+++ DATASET EXCERPTS
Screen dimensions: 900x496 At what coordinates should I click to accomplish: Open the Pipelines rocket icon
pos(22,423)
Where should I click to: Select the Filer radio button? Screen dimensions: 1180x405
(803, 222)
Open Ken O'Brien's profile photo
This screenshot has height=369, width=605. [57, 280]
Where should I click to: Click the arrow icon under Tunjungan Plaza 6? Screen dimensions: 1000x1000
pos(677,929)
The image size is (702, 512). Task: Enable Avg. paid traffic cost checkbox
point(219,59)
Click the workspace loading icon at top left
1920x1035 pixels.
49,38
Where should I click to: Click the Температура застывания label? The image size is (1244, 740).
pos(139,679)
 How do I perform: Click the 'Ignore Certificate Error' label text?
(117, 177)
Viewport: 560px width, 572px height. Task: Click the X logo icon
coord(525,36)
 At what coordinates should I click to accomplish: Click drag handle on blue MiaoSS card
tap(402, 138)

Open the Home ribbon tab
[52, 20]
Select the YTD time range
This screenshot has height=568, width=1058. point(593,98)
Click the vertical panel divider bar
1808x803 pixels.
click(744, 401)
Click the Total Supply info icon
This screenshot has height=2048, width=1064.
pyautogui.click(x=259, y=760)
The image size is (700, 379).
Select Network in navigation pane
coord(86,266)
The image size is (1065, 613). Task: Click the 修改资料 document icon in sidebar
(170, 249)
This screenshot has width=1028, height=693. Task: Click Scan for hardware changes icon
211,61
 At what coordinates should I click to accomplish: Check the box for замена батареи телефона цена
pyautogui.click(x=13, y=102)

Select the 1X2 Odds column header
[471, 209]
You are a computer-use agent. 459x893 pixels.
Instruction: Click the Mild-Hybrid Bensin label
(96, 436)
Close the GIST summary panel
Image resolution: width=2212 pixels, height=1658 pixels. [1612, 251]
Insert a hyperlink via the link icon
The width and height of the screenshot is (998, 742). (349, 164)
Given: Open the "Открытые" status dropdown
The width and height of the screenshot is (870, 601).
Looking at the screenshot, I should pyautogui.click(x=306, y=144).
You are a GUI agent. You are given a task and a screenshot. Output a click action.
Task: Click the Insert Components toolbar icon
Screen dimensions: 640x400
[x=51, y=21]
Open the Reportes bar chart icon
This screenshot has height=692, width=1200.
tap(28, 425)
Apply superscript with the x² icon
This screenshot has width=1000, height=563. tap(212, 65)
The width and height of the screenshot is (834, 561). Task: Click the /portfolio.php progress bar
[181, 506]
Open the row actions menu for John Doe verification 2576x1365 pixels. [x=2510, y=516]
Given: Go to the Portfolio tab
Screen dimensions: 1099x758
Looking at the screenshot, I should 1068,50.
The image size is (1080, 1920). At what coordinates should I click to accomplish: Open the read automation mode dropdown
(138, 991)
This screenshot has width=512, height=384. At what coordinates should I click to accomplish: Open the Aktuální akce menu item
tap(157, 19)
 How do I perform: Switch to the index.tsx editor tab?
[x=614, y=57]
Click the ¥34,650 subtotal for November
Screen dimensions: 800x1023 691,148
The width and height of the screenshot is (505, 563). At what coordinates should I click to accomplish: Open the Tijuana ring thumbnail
++++++
(WHAT YOU HAVE TO DO): Which of the lines above hold the string "agent"? Pick each of them out.

(SOLUTION TO THIS TASK):
You are a computer-use agent. 459x893 pixels.
You are a GUI agent. You are given a task and a screenshot. Output a click action.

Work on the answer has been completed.